MTAA Super insurance manager Mike Rowland said the fund has in recent years instituted a trustee committee to review every denied claim or application for additional cover.

Insights gleaned from this have led to the fund applying more scrutiny to the finer detail at the underwriting stage, particularly with regard to what might constitute a precluding pre-existing condition.

Simplifying paperwork and making communications easier can also make a big difference to members, especially those experiencing mental illness.

“You’ve got people who are absolutely at their most vulnerable and you’re asking them to fill out a very complicated form,” HESTA’s Reilly said. “They’re emotionally distressed and you’re asking them to explain rationally what happened a year ago, two years ago, 10 years ago. We are working very hard to simplify that process to make it easier for members and their families, who, don’t forget, are often the ones filling out forms.”

Lydon said investing in better training for frontline staff was one simple way some super funds are improving the claims experience for all members, but particularly those experiencing mental illness.

“The uptick in staff training conversations with members with empathy, not only the technical capability but the human capability, I think is a tremendous step forward,” she said.

IOOF product manager, insurance, Michelle Voudouris said the introduction of a ‘tele-claims’ initiative was “definitely the best thing” the superannuation and wealth-management firm has done to reduce mental stress for claimants. IOOF clients can now complete a TPD claim over the phone with the help of a specially trained claims officer, without having to fill out any forms or sign any documents.
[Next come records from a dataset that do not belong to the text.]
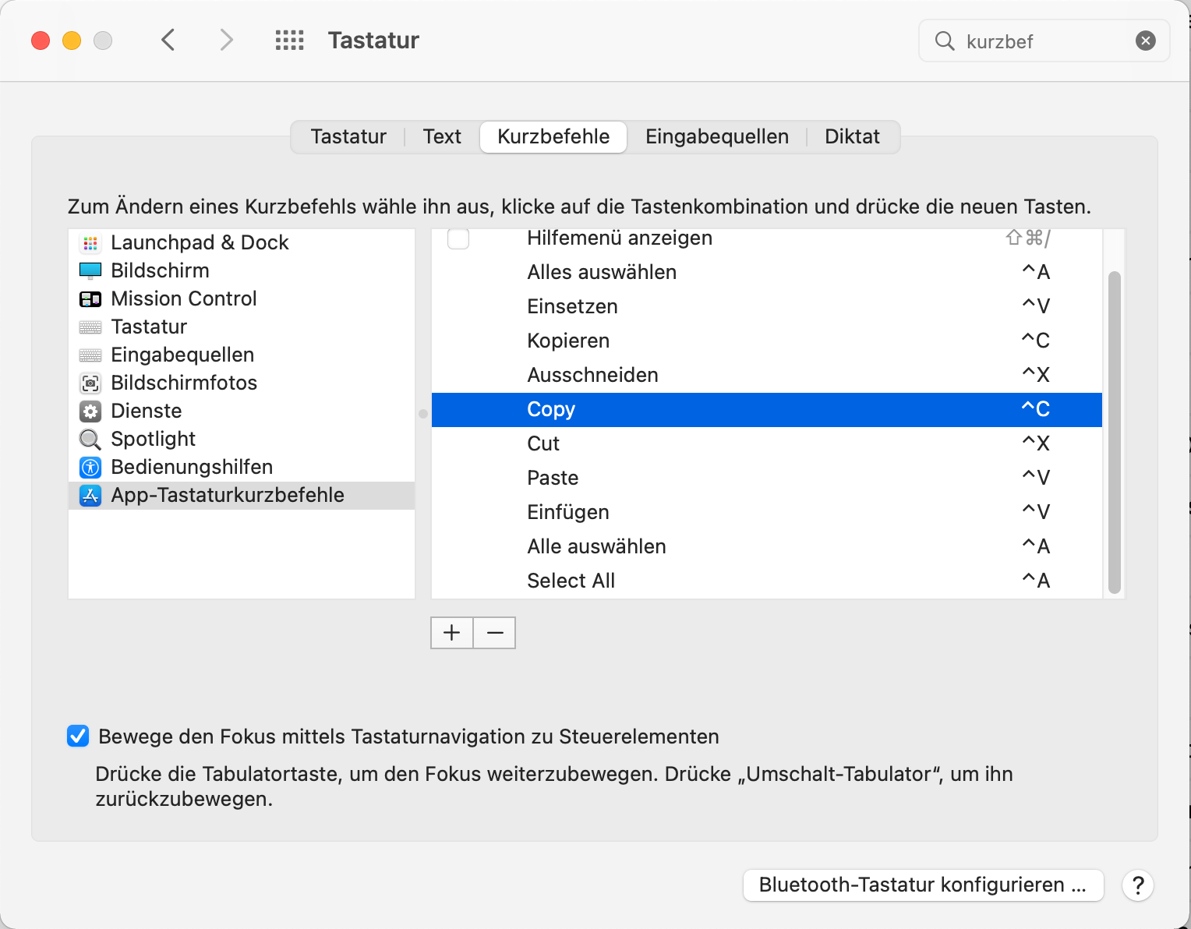The width and height of the screenshot is (1191, 929).
Task: Open help via the question mark button
Action: click(x=1138, y=885)
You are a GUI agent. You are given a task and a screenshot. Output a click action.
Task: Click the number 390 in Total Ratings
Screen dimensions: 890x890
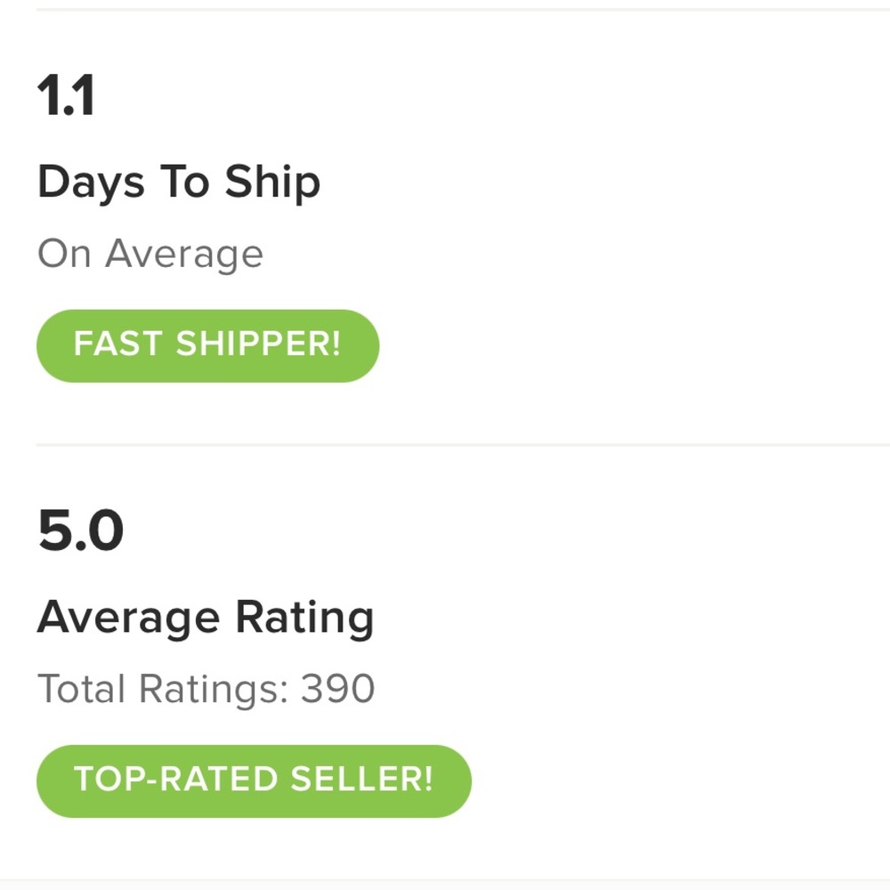(337, 689)
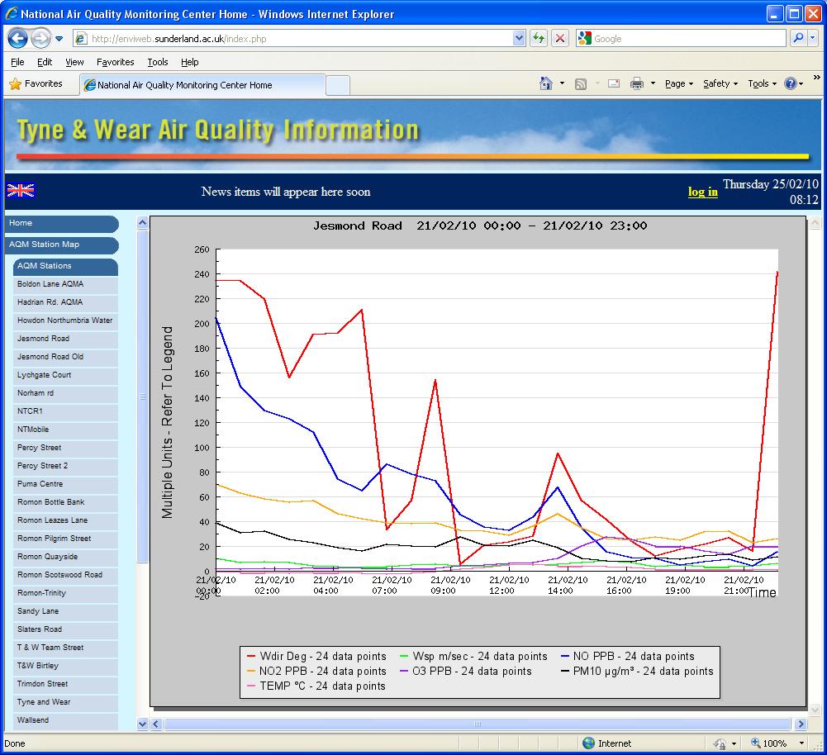Click the horizontal scrollbar below the chart
This screenshot has width=827, height=755.
point(479,722)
It is just one example of how technology can help the industry improve the customer experience for people in the claims process.

Reform rehab rules

AIA Australia is working on how artificial intelligence can be applied to make the claims process quicker and more consistent. Experiments with IBM’s Watson have shown promising results. Vine is optimistic that the use of AI to automate basic administrative tasks will improve efficiency, creating more time for staff to spend on human interactions with clients.

“It’s not a silver bullet, but we are using technology as an enabler and hopefully it can help us trigger the conversations needed to get people the right help earlier.”
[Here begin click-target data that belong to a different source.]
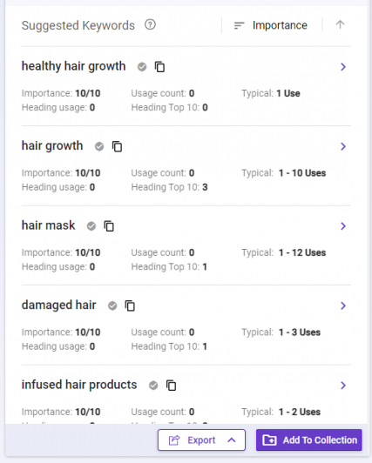Copy the 'healthy hair growth' keyword

[x=159, y=67]
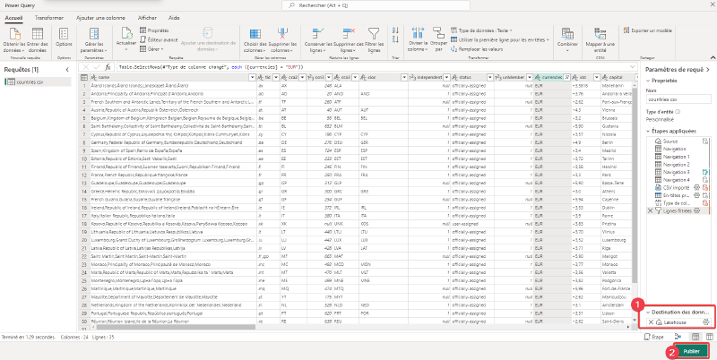The width and height of the screenshot is (717, 360).
Task: Open the Options icon in ribbon
Action: coord(64,34)
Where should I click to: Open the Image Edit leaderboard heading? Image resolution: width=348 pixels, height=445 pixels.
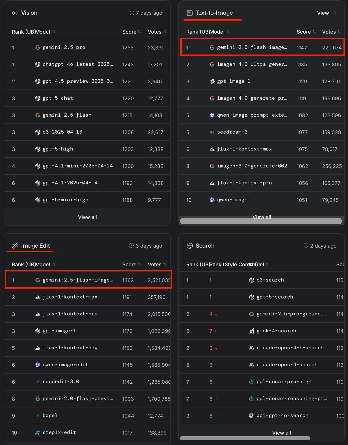click(35, 246)
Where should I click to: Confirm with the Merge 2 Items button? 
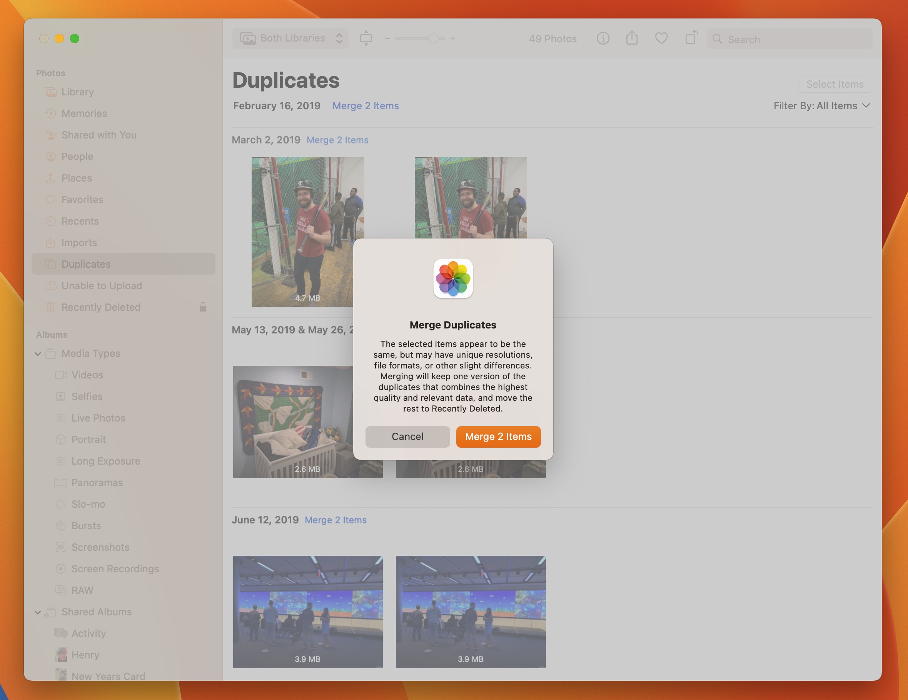(x=498, y=436)
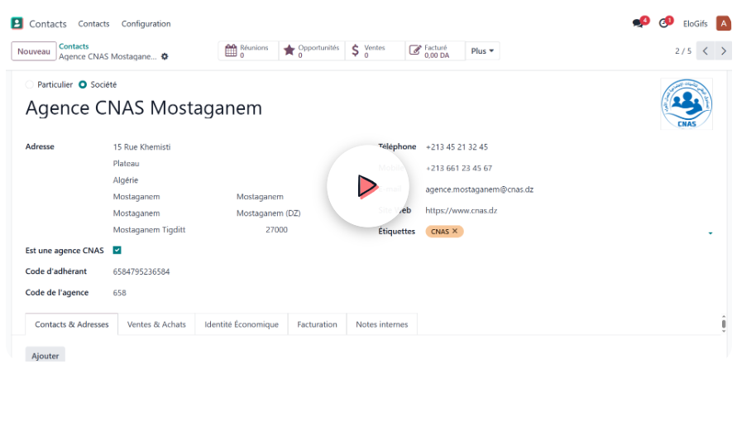Image resolution: width=756 pixels, height=436 pixels.
Task: Open the Contacts app home icon
Action: pyautogui.click(x=17, y=24)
There was fervent agreement among all those at the roundtable that early intervention and access to rehabilitation improves outcomes. While insurers can fund some elements of occupational rehabilitation, it was a source of frustration for many that the law currently does not allow for group insurers to fund rehabilitation that would affect access to targeted early intervention and medical expenses to facilitate recovery and return to work.
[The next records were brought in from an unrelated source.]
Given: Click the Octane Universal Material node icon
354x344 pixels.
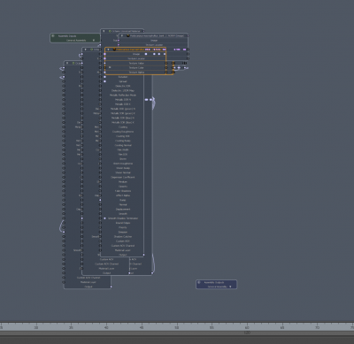Looking at the screenshot, I should (110, 31).
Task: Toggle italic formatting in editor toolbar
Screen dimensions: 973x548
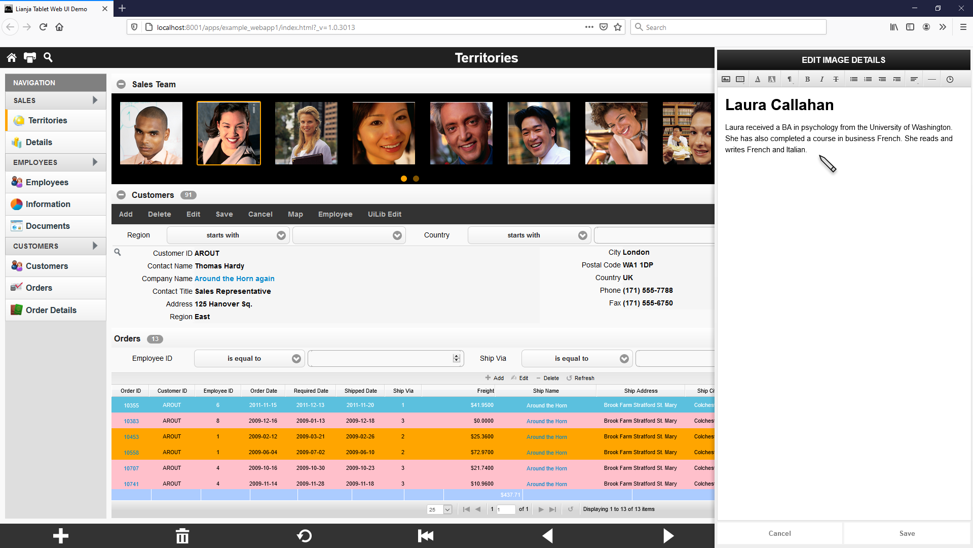Action: pyautogui.click(x=821, y=79)
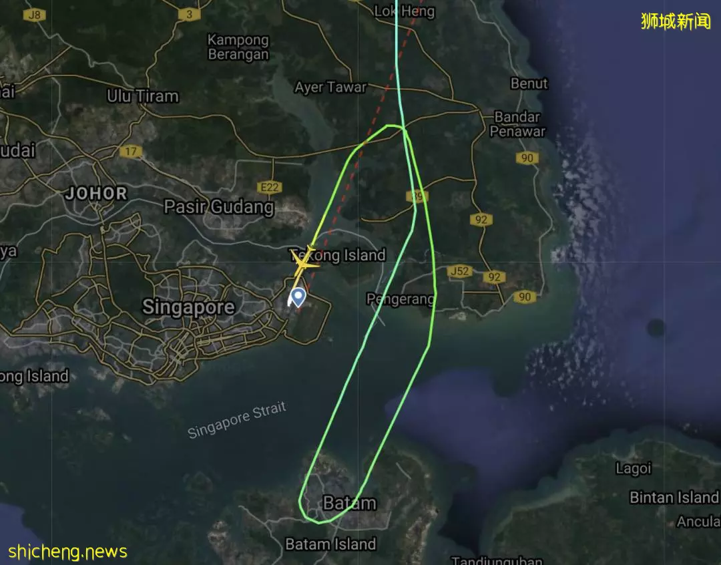Screen dimensions: 721x565
Task: Click the yellow Chinese logo text
Action: pyautogui.click(x=676, y=21)
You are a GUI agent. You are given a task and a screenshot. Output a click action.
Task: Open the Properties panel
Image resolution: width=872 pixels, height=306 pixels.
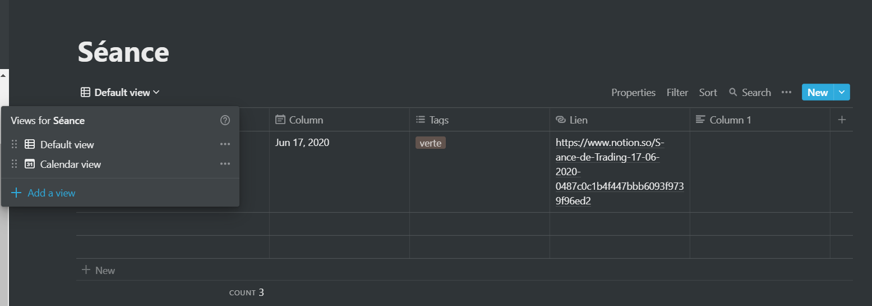[x=633, y=92]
AIA Australia national rehabilitation manager Joanne Graves said this needs to change.

“I’m a very passionate advocate for the difference rehabilitation can make in the lives of people on claim,” Graves said.

Cbus Super general manager, insurance and complaints, Noel Lacey said it was “just a disgrace” that group insurance was precluded from funding rehabilitation services.

ASFA’s Galbraith said changing this would be a “common sense” reform.

Work together

There was also unanimous agreement on the need for more multi-sector collaboration – encompassing the legal fraternity, the medical profession, mental health groups and employers.

Mental Health Australia director, policy and projects, Josh Fear noted that the dialogue between the mental health and insurance sectors has already improved markedly over the last five years.

“We’ve gone from something antagonistic – or maybe not even a dialogue – to now we’re working together with the industry to deal with some very complex issues that don’t lend themselves to easy answers,” Fear said.

Vine said the prevalence of mental illness in the community made working together a priority.

“One in two Australians are going to experience mental health issues in their lifetime,” Vine said. “As an insurer, the days of providing pure financial protection are long gone. We have obligations that go way beyond that. Our obligations are to help make a difference in Australia.”

This article is based on an Investment Magazine roundtable, sponsored by AIA Australia.